Un conflit foncier a éclaté le mardi 26 août entre les villages de Mpoyi et de Kajikayi, dans le secteur de Ngandanjika (province de Lomami). Les affrontements ont déjà fait un blessé, atteint à la machette.
Pour contenir la tension et prévenir de nouveaux heurts, les autorités locales ont dépêché un contingent de policiers sur l’une des principales routes commerciales reliant les deux villages. Mais à peine installés, ces éléments de l’ordre se retrouvent au cœur de vives accusations : les usagers leur reprochent d’imposer des frais illégaux.
Selon plusieurs conducteurs de taxi-moto, il faut désormais débourser jusqu’à 2 500 francs congolais pour franchir la barrière policière.
« Nous ne sommes pas concernés par ce conflit. Les policiers sont censés protéger la population, pas l’extorquer », s’indigne un motard, interrogé par Radio Ditunga à Ngandanjika.
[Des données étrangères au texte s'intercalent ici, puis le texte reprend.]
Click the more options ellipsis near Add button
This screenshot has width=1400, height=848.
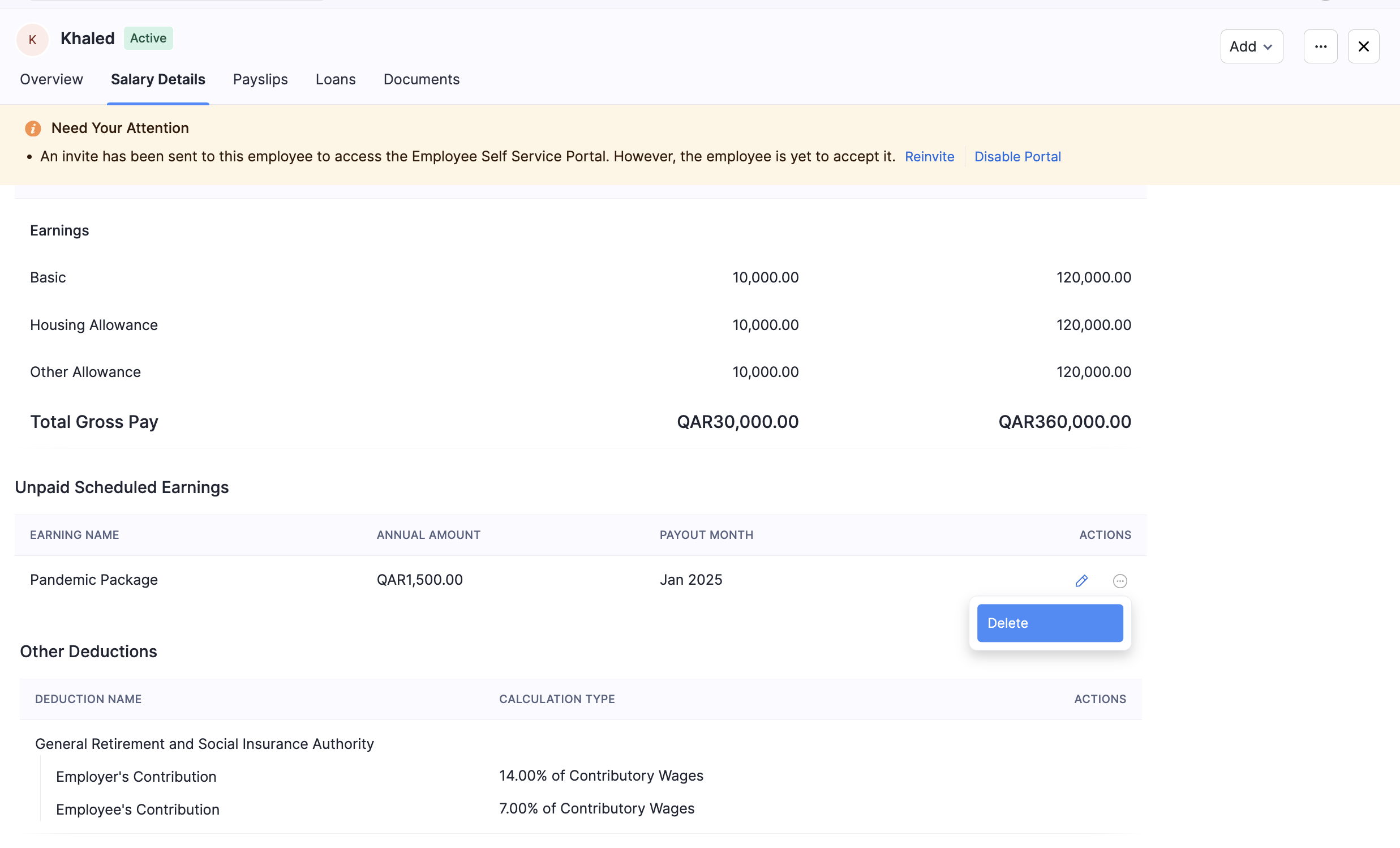[1320, 46]
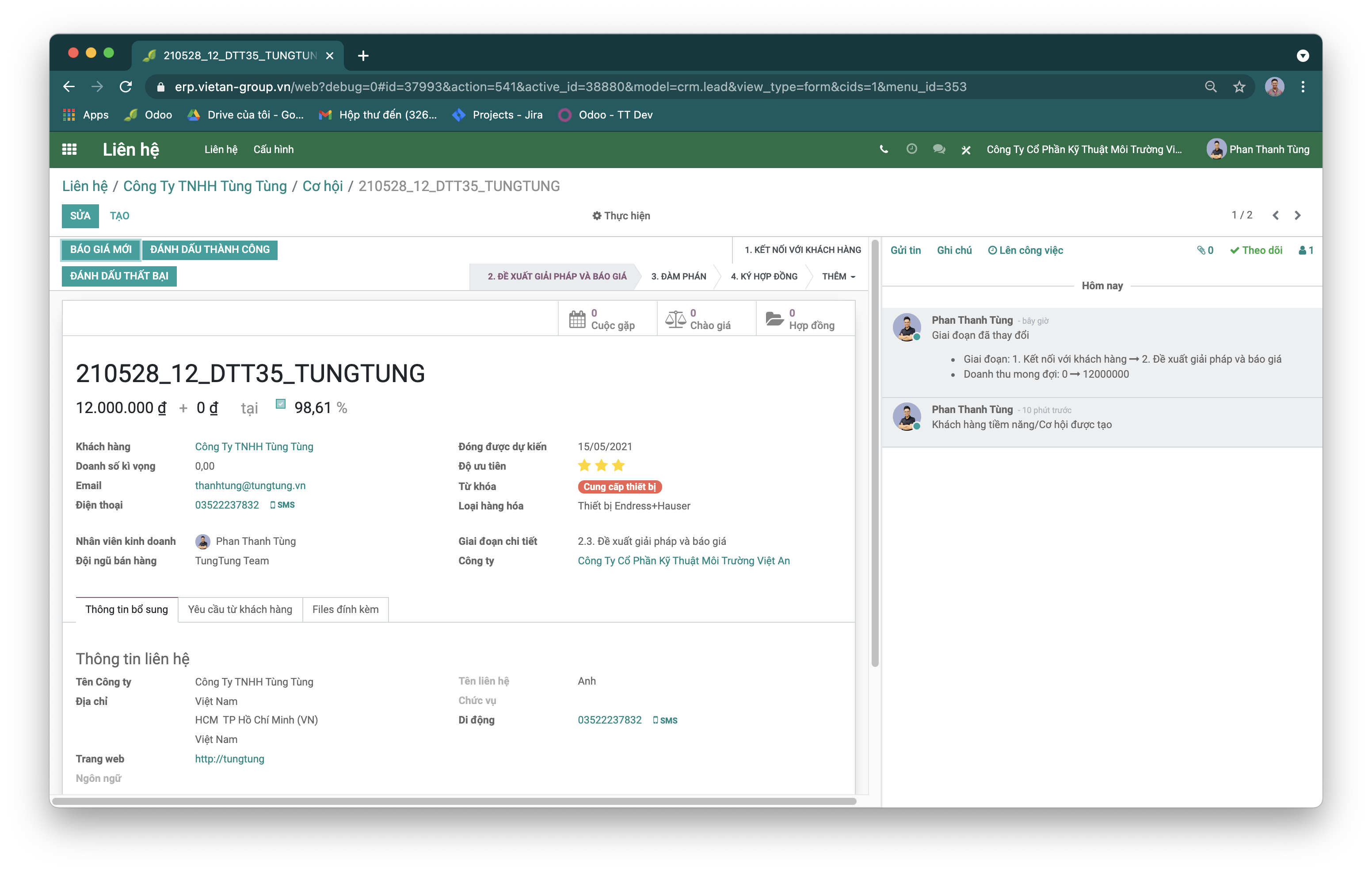Click the BÁO GIÁ MỚI button
The height and width of the screenshot is (873, 1372).
[x=101, y=250]
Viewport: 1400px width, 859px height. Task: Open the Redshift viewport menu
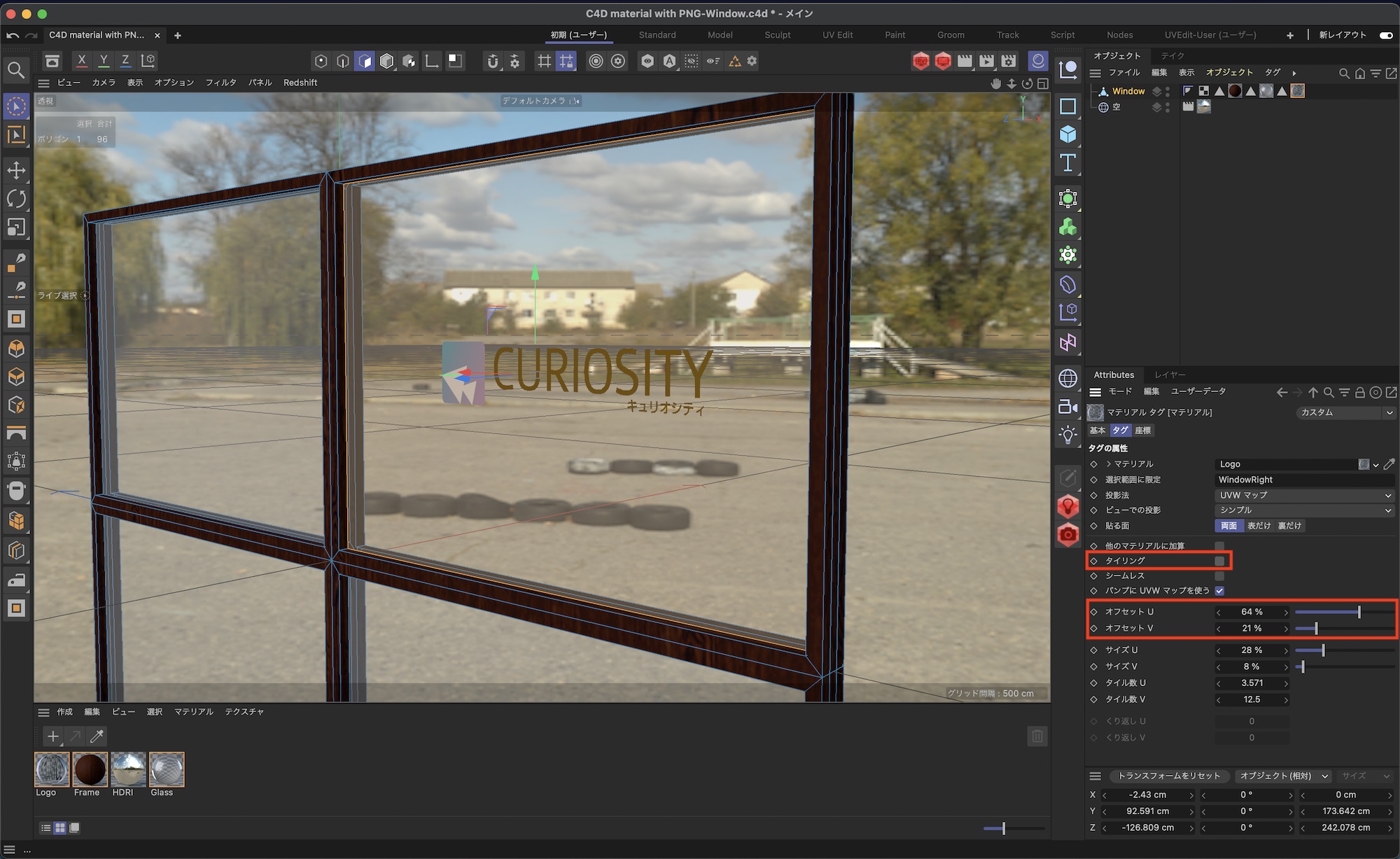(x=300, y=83)
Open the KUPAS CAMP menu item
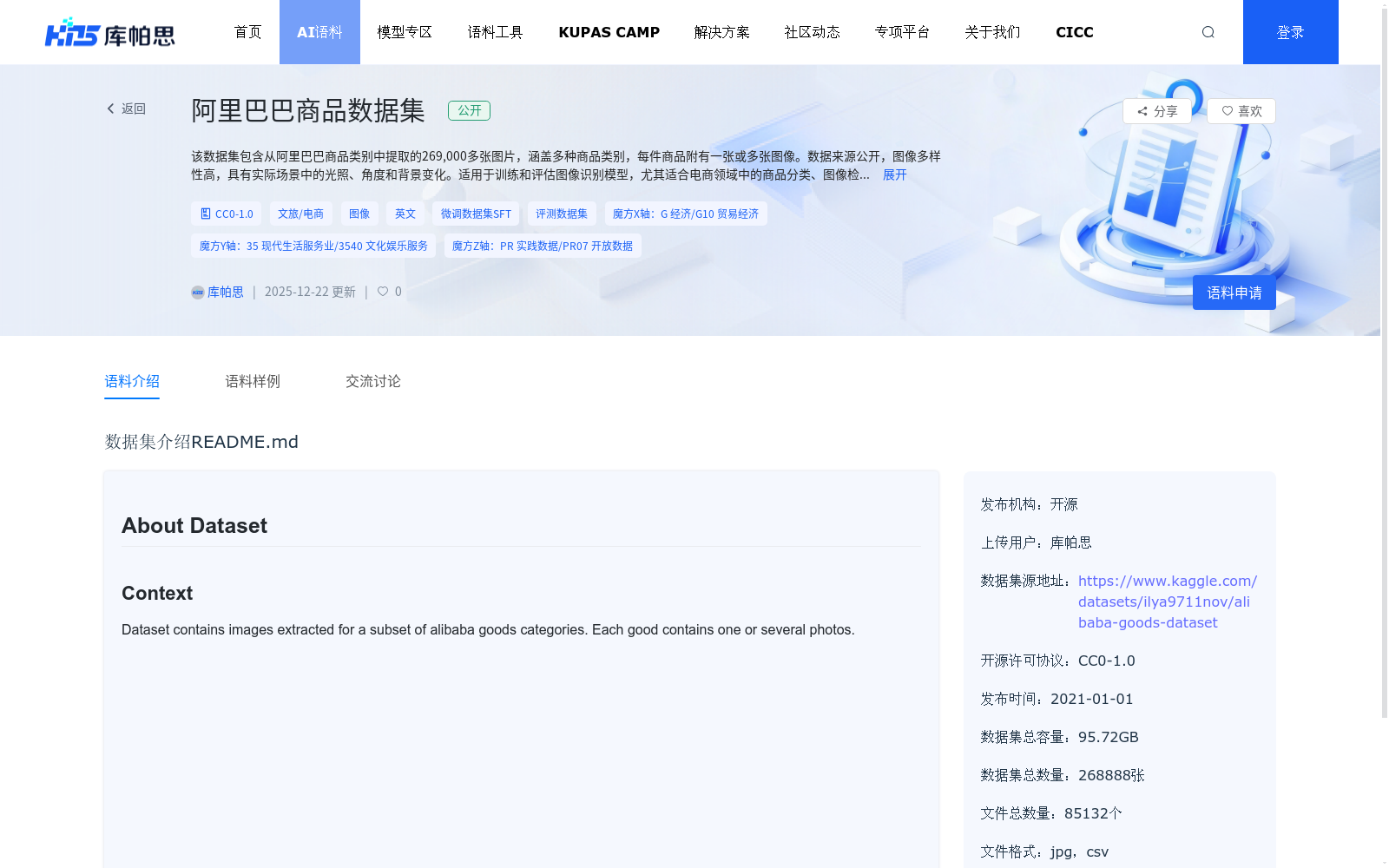Screen dimensions: 1389x868 pyautogui.click(x=609, y=32)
Face à ces accusations, l’administrateur du territoire de Ngandanjika, Patrick Nsubula Kazadi, rejette en bloc toute idée de tracasseries policières. Il assure que le déploiement des forces de l’ordre vise uniquement à « rétablir la paix et sécuriser la zone ».
Malgré cette mise au point, la méfiance persiste. La population redoute que de nouveaux affrontements éclatent si une solution durable n’est pas trouvée au différend foncier qui oppose Mpoyi et Kajikayi. Plusieurs voix appellent les autorités provinciales à accélérer la médiation avant que la situation ne dégénère davantage.